A Modern C++ TIFF Reader Library

A header-only TIFF reading library using C++20 features

What is a TIFF file ?

A TIFF (Tagged Image File Format) file is a flexible and adaptable file format for storing images and associated metadata.

Essentially it is composed of:

A small header indicating endianness and offset to the first Image File Directory (IFD)
One or more IFDs, each containing a set of tags (metadata) and pointers to the actual image data
Image data, which can be stored in various formats and compressions

To describe it differently, a tiff can contain one or multiple images (pages). Each image is always associated with an IFD. An IFD is a small array of tags, complemented with extra arrays for large tag values.

The concept of reading a TIFF file can thus be broken down into:

Reading the header to determine endianness and locate the first IFD
Iterating through IFDs, in order to select the desired image/page
Fetching the tag array from the IFD
Extracting from the tag array and the extra arrays only the tags you care about (for instance the minimum set to read the image data)
From the extracted information (size, etc), select the image region you want to read
Read the target region from the image data, decompressing and decoding it as needed

The TIFF format is very flexible, and for instance allows:

multichannel images
images stored in strips or tiles
images stored as chains (for instances pages of a physical document scanner), or as pyramids (multiple resolutions of the same image)
Storing all kinds of metadata (EXIF, XMP, custom tags, etc)
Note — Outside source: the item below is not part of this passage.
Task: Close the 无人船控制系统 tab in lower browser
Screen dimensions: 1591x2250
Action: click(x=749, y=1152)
As a result, to support most use-cases, the library decomposes the concept of reading a TIFF file into these separate steps.

Higher level helpers are provided for simple use-cases (read the main image, read a page, etc).
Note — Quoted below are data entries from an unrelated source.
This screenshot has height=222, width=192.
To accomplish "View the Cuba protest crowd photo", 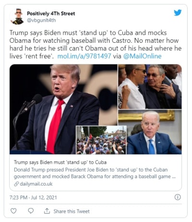I will tap(101, 140).
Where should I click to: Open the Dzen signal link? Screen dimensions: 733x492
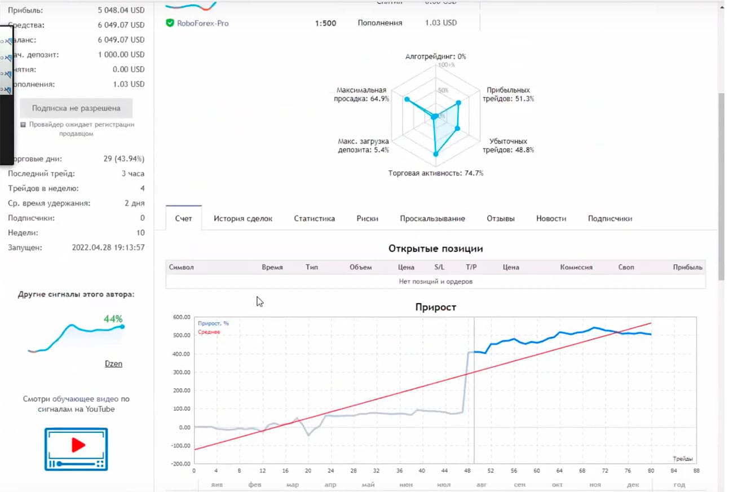113,364
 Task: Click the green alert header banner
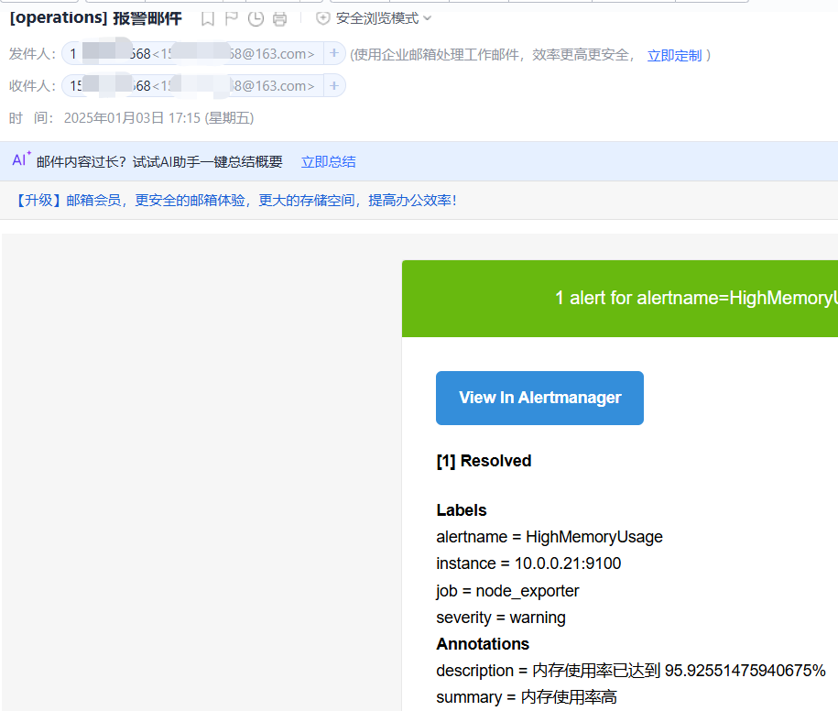(619, 299)
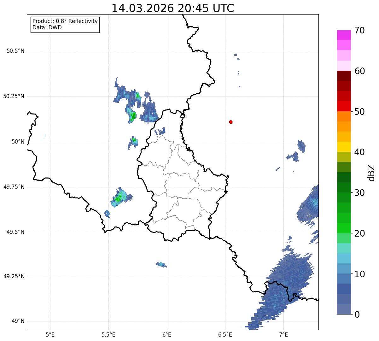This screenshot has width=379, height=341.
Task: Click the yellow 40 dBZ colorbar segment
Action: [344, 147]
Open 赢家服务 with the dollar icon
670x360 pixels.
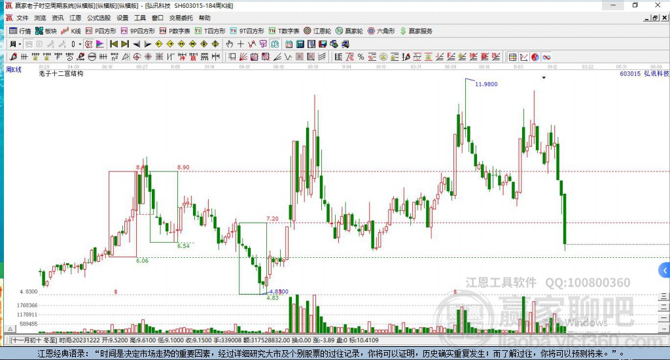(x=417, y=31)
Similarly, for writing a TIFF file, the separate steps (sub-concepts) are:

Write the header
Edit an existing tag array
Reserve space for one or more tag arrays (unlike some libraries, for cache locality reasons, this library encourages to write tag arrays at the beginning of the file)
Write image data, compressing and encoding it as needed
Write IFDs (tag array), its extra arrays and update its pointers to image data
Edit IFD chains and pyramids

Why yet another TIFF reading library ?

This project started by the realization that reading a TIFF file when you know exactly what you expect and want is fast and can be done with straightforward code. However reading any TIFF file is complex:

The file can be big or little endian
Many element sizes change between classic TIFF and BigTIFF
Some tags have default values or can be skipped under some conditions
Some tags can be single values or arrays
Many compression schemes
Images can be organized in strips or tiles

If you need to support all possible use-cases, you end up with a lot of code and complexity. And potentially overhead. If this is what you need, use a general purpose library like LibTIFF.

However, if you can define at compile time the subset you want to support, or the subset of tags you care about, this template based library can generate optimized code for your use-case.

For instance this library wishes to allow:

Quickly read a subset of tags
Direct use of your custom interface for reading/writing the file (memory mapped file, custom IO, etc). Default file/buffer readers are provided.
Reading entire images, portions of images, subpages, 3D images, etc.
Specify at compile time the pixel type you want to read (uint8_t, uint16_t, etc)
Add your tag specifications easily
Minimal reallocations and copies
Tune reading patterns
Thread-safe by design (unless explicitly documented otherwise)
Since no one wants to handle an unexpected exception at runtime, no exceptions are used. Instead a Result<T> monadic type is used for error handling.

Why C++ 20

While this library could be made compatible with older C++ standards, this library makes extensive use of C++20 concepts to ensure strong typing and correctness at compile time.

Why monads

This library uses a Result<T> type for error handling instead of exceptions. The main issue with exceptions, besides performance, is the lack of explicitness over which exceptions can be thrown and when.

Since this library relies on templated code and compile-time generation of structures, the lower cost of monads enables quickly changing paths if an error occurs without the overhead of stack unwinding.

The library doesn't support XXXXX

Supporting all possible TIFF features is a lot of work and testing.

Currently the library only supports a subset of compression schemes for instance.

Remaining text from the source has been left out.